MATERIAL AND METHODS:
A cross sectional study was carried out in urban slums with 1000 participants aged 18 years and above. A pre-designed, pre-tested, semi-structured questionnaire was administered to subjects after a written informed consent. Status of type II diabetes mellitus was based on available health records. Indian diabetes risk score (IDRS) was used to assess individuals at risk of developing diabetes. Data was analyzed using SPSS v16.0. ‘p-value’ less than 0.05 was considered significant.
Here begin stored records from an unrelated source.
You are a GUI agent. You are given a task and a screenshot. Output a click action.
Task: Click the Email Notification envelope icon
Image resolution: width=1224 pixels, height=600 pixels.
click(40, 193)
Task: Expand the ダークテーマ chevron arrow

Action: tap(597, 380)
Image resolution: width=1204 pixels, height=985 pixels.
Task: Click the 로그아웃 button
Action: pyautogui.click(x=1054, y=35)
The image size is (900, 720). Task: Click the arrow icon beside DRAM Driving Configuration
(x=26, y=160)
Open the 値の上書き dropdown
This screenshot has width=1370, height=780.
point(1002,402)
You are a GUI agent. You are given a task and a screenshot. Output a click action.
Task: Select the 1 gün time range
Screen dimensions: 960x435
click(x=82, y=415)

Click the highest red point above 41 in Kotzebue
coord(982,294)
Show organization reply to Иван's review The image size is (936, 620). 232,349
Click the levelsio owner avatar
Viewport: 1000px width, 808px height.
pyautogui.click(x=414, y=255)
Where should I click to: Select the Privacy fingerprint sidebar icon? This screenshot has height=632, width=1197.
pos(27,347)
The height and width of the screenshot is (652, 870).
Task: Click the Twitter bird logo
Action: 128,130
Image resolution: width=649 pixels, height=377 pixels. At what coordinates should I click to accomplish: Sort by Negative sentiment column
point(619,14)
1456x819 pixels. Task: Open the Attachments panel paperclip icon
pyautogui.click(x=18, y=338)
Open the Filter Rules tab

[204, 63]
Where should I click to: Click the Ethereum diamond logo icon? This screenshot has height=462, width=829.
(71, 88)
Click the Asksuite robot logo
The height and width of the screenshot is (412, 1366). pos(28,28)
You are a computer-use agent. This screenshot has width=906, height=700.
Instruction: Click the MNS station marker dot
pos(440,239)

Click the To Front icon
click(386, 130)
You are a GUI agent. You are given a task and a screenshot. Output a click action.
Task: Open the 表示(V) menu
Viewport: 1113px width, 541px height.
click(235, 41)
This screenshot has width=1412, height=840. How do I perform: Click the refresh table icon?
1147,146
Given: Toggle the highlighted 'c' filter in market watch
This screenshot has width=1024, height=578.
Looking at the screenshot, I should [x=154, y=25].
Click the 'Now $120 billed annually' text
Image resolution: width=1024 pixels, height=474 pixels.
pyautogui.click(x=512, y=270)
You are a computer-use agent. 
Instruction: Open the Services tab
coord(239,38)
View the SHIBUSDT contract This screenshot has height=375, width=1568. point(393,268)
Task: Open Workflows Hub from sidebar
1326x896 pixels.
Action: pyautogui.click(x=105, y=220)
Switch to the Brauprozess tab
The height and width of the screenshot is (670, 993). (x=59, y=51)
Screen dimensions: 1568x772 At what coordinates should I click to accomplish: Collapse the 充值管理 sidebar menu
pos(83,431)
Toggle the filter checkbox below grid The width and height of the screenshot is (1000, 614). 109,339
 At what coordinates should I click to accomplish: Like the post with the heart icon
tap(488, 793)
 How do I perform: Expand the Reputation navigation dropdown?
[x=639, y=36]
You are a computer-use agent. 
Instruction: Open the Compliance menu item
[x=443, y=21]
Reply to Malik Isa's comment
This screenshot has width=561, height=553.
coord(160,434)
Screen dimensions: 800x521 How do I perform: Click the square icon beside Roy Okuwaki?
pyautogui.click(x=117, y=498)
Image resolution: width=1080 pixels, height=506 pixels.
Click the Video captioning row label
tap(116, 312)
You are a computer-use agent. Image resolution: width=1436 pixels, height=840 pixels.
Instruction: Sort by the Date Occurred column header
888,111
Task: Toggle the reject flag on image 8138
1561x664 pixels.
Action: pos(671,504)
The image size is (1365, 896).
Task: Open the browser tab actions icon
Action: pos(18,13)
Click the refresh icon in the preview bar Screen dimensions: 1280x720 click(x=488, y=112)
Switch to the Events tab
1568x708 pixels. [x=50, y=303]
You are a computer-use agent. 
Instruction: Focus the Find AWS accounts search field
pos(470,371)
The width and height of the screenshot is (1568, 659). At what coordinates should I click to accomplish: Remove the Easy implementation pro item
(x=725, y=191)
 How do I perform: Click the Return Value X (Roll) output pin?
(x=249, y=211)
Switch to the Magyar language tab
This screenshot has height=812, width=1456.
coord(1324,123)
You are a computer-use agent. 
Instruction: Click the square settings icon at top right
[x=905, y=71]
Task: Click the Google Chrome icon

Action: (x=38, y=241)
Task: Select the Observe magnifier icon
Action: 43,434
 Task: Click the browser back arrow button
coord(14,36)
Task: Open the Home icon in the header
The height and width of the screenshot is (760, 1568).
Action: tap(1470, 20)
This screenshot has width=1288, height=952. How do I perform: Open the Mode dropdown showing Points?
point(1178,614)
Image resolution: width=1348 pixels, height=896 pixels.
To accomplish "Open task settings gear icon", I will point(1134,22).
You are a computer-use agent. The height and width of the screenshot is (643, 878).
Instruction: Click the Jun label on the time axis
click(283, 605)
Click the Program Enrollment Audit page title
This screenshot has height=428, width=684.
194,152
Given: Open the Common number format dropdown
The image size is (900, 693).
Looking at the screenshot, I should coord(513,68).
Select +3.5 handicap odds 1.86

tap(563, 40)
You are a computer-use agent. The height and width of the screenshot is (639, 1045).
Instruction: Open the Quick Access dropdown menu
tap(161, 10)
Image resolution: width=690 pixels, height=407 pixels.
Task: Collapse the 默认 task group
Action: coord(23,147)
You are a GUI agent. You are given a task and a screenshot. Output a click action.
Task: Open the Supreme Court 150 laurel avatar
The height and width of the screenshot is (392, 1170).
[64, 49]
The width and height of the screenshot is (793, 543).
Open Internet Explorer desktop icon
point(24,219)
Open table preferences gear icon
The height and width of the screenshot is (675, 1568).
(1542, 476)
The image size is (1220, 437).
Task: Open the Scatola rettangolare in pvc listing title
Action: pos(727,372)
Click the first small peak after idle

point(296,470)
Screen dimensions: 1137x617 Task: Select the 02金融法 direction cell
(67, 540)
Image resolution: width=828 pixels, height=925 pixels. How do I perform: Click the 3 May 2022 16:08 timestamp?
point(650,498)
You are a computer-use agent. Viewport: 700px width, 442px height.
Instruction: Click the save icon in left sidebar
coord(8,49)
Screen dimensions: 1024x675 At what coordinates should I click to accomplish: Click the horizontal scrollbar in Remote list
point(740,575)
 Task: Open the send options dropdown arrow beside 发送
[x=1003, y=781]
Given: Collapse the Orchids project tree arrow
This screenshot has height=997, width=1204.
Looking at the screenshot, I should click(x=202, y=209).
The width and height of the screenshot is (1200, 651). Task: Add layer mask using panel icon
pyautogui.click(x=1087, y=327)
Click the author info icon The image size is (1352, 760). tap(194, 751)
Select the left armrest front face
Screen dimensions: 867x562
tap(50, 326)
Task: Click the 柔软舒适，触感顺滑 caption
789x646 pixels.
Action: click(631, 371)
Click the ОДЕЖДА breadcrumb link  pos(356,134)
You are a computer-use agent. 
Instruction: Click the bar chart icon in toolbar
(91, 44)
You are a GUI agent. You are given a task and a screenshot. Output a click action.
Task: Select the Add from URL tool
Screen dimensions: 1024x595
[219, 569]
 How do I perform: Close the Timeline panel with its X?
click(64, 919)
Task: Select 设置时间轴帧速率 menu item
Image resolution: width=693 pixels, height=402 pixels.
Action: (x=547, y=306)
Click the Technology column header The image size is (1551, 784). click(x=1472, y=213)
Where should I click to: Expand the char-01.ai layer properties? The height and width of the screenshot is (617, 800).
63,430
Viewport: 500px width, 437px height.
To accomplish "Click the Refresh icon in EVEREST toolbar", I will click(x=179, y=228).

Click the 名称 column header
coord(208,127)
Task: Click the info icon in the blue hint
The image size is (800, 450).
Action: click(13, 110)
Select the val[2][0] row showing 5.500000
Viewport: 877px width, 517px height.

The interim data of 349 participants (53.9% males, 46.1% females) is being presented. Prevalence of diabetes was 6.0% (5.9% amongst males, 6.2% amongst females)(p>0.05), higher in age ≥50 years (20.5%) (p<0.001), sedentary workers (16.7%)(p=0.001), IDRS score >50 (18.5%)(p<0.001). Education, per-capita income, waist-hip ratio, family history did not have significant relationship with risk of DM. General symptoms reported were giddiness (47.6%), thirst (57.1%), frequent urination (85.7%), weight loss (28.6%), infections (14.6%). 2 out of 21 diabetics did not take medication and 2 were on insulin.
The prevalence of type II DM was 6%, with increased risk among individuals aged 50 years or more, sedentary workers and IDRS score ≥50. There is a need to promote healthy lifestyle focusing on regular exercise and balanced diet.